Traffic Is Top Woe in Malibu

BY ANNE SOBLE


Malibuites can find themselves hard pressed to find much wrong with this special part of the planet, but the most universal of the local woes tend to fall under the rubric of traffic, or what engineers who specialize in this realm call circulation. The problems are two-fold. The first is that there are too many vehicles in the so-called vehicle-to-road ratio. The second is that too many vehicles in this equation don’t adhere to traffic rules, a mark of indifference to or disregard for the law. Examples of these groups are the canyon carvers, some of whom received their comeuppance in last weekend’s California Highway Patrol traffic monitoring effort. In addition to solid ground reinforcements, aerial monitoring by a CHP helicopter helped put the chill on speeding. A similar effort by the Los Angeles County Sheriff’s Station in Lost Hills is now in order where it has jurisdiction on Pacific Coast Highway. There too, motorcycle exhausts should be ticketed for noise violations and the speeding, irresponsible passing and exhibitionism—burnouts, wheelies, doughnuts and the like—that especially occurs west of Trancas Canyon Road can be treated accordingly. Helicopter support would also work on the coastal front.

But not all of Malibu’s traffic woes are due to transgressors. Some of the problems are a result of the “one-solution-fits-all” mentality that is endemic in infrastructure bureaucracies. The Coast Highway is a state road under the direct supervision of the Department of Transportation, more familiarly dubbed Caltrans. It can take interminable pushing and prodding to correct problems, as has been the case with the dangerous stretch of highway across from Zuma beach that is finally expected to get U-turn barriers that are sorely needed.
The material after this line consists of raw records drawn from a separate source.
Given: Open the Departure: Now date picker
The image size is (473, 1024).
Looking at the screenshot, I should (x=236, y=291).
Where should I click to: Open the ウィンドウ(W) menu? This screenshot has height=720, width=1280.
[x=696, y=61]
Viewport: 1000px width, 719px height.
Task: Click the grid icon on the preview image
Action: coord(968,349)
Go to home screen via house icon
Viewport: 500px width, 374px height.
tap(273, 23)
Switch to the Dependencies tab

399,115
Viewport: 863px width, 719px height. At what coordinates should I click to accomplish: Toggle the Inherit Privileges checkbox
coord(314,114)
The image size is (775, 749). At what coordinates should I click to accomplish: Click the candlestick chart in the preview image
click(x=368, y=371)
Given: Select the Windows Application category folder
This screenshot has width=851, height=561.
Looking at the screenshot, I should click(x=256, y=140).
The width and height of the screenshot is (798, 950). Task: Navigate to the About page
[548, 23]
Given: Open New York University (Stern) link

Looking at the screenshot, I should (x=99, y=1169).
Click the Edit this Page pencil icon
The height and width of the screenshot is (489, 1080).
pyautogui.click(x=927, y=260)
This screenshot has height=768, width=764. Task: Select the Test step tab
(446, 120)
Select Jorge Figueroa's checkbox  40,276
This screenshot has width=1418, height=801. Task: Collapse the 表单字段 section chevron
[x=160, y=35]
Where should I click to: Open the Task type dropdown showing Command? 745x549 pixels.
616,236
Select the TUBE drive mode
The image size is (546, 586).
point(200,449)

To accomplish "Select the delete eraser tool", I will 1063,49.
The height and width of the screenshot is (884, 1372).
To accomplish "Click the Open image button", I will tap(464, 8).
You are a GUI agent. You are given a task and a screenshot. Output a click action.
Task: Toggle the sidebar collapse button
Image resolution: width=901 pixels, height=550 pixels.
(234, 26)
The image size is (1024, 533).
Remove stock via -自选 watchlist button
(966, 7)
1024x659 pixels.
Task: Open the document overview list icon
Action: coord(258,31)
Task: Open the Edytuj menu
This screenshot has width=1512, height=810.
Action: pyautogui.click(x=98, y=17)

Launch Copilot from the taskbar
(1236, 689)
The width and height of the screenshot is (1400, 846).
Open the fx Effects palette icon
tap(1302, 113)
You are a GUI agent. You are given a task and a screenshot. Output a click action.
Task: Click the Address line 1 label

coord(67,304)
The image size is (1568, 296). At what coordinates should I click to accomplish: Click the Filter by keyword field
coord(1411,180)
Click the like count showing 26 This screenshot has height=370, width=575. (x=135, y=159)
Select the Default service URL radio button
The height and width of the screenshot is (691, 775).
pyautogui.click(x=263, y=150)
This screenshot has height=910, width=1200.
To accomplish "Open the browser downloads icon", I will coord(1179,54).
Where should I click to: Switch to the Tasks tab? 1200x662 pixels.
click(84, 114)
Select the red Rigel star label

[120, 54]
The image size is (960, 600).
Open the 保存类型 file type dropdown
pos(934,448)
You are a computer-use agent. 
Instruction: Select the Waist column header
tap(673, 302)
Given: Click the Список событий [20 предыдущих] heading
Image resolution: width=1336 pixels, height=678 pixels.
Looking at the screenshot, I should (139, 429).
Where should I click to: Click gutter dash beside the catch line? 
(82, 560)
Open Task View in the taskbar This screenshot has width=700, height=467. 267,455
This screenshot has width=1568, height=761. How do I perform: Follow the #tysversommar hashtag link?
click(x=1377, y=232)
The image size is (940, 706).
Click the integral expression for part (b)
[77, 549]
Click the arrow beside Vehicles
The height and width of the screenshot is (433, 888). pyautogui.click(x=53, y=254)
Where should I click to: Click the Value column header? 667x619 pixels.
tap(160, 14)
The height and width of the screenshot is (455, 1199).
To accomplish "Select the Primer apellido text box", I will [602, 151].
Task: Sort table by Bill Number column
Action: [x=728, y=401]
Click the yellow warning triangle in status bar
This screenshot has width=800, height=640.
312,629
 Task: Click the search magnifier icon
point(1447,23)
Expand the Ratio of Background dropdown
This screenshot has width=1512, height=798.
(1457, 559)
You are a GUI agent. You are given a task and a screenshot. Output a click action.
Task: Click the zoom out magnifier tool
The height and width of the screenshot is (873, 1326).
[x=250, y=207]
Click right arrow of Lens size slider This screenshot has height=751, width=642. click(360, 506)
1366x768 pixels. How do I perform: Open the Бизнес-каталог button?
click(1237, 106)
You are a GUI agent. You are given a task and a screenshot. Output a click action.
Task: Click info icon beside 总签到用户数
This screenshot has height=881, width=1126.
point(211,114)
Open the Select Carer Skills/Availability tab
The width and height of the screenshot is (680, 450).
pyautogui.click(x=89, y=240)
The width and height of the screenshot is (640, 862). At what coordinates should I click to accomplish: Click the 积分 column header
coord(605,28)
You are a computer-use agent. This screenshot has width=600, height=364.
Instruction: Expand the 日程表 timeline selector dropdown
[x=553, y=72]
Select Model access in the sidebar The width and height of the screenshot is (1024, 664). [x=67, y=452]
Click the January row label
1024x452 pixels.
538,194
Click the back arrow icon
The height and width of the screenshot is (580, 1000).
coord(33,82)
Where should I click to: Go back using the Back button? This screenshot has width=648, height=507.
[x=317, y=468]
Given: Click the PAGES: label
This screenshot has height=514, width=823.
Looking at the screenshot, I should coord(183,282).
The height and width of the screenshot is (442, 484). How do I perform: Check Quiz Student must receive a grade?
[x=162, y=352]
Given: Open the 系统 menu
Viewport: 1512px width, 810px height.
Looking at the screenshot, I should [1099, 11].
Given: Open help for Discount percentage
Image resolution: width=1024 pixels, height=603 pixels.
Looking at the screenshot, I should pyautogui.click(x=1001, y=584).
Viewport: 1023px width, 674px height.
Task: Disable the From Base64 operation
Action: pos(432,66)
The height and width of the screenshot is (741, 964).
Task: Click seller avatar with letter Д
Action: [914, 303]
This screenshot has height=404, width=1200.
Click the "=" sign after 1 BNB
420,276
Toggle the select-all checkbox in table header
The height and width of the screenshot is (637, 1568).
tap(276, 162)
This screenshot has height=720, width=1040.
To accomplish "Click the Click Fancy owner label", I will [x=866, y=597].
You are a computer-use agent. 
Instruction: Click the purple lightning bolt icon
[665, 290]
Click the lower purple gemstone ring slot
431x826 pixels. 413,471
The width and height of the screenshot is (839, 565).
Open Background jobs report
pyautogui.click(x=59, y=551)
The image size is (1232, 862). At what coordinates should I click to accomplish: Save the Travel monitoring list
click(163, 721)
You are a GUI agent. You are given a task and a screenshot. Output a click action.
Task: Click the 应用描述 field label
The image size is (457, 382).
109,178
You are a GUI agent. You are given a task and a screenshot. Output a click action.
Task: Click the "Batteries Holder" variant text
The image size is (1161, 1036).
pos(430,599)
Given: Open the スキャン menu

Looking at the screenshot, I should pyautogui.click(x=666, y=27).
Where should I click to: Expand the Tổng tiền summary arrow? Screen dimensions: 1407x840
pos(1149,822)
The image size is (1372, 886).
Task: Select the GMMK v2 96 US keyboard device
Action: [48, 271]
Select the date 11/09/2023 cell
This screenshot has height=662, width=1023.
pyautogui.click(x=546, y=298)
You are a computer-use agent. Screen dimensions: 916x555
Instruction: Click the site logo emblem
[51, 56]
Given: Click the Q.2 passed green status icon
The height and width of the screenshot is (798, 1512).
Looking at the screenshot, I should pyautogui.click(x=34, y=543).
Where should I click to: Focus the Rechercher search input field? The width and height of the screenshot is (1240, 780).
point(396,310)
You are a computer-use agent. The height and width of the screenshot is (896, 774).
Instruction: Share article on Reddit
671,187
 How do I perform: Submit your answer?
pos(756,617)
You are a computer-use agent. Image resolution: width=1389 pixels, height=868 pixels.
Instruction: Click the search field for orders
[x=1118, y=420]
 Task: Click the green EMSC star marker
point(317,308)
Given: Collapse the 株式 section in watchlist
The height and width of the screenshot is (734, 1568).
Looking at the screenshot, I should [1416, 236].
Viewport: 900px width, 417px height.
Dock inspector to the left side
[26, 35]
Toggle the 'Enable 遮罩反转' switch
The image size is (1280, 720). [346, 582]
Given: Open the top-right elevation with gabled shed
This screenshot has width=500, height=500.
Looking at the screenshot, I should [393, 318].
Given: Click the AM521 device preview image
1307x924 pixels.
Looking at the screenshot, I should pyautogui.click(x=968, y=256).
Another example, which Malibuites who head north over Kanan Dume Road must now appreciate, is that tens of millions of dollars of work on the Ventura Freeway ramps there has done nothing to eliminate, and may even exacerbate, the summer beach traffic backup. Last Sunday, the line headed from the beach to the freeway had slowed to a crawl from well past Mulholland. Moving access ramps to the same side of the road is the current engineering vogue, but in this case, it appears to have created a worse bottleneck.